**Assignment**
Rewrite the report excerpt on damaged schools in southern Lebanon starting at "The five schools" and ending at "destroyed or damaged.", swapping "administrative offices" for "staff rooms".

Page text Block Start

More than 100 schools across southern Lebanon have been destroyed or “heavily damaged” since the start of hostilities in October 2023, according to the United Nations Children’s Fund (UNICEF).
Human Rights Watch visited seven schools in southern Lebanon between January and March 2025 in the border villages and towns of Aita al-Shaab, Tayr Harfa, Naqoura, Yarine, Ramieh, Aitaroun, and Bani Hayyan, documenting damage and destruction to the schools as well as the surrounding villages.
Human Rights Watch found evidence—including Israeli food items, other trash with Hebrew writing, and Hebrew graffiti on school walls and classroom boards—indicating that Israeli forces occupied five of seven of the schools visited, all except for the schools in Aitaroun and Bani Hayyan, which had also been damaged.
Human Rights Watch spoke with principals and administrators, who did not wish to be identified by name, about the impacts on children’s access to education. Human Rights Watch also spoke with two international humanitarian organizations that also documented damage and destruction to schools in Lebanon and other impacts on education.
The five schools that were occupied had damage from small arms fire and explosive weapons. All had graffiti and writing in Hebrew and English on walls and classroom boards. In Yarine and Naqoura, the evidence suggested that Israeli forces purposefully destroyed and pillaged the schools, which are war crimes. Withdrawing Israeli forces left behind damaged and ransacked classrooms and administrative offices. Much of the school equipment that remained, including computers and classroom equipment, was destroyed or damaged.

Page text Block End
Data provided Block Start

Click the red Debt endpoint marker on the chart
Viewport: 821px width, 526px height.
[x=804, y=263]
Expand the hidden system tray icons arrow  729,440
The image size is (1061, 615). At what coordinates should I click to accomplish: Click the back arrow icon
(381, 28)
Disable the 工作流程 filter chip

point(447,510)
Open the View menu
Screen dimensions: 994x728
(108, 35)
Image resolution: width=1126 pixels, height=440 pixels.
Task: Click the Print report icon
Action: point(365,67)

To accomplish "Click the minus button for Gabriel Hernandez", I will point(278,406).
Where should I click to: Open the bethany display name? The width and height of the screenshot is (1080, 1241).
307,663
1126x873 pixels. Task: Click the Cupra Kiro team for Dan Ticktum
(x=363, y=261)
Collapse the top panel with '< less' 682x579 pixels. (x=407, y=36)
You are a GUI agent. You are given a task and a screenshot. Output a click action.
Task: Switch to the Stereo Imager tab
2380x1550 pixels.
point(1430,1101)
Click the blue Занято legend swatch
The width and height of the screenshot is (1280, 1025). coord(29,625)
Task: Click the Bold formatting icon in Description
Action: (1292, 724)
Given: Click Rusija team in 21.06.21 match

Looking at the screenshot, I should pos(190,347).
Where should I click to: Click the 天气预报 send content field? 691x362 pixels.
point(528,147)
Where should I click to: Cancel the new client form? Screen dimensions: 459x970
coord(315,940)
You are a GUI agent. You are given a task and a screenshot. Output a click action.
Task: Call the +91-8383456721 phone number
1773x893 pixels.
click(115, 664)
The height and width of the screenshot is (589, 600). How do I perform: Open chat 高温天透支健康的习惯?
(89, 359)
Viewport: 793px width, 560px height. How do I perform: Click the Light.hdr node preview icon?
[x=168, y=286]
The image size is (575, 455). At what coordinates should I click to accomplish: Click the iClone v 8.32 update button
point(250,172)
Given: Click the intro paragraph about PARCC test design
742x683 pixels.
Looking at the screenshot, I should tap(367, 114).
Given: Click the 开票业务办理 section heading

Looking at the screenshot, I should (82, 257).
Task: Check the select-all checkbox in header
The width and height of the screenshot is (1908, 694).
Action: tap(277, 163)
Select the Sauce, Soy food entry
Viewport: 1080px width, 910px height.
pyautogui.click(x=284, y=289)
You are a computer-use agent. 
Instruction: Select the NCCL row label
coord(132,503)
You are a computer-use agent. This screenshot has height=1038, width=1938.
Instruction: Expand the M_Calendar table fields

Data provided Block End

**Answer to this exercise**
The five schools that were occupied had damage from small arms fire and explosive weapons. All had graffiti and writing in Hebrew and English on walls and classroom boards. In Yarine and Naqoura, the evidence suggested that Israeli forces purposefully destroyed and pillaged the schools, which are war crimes. Withdrawing Israeli forces left behind damaged and ransacked classrooms and staff rooms. Much of the school equipment that remained, including computers and classroom equipment, was destroyed or damaged.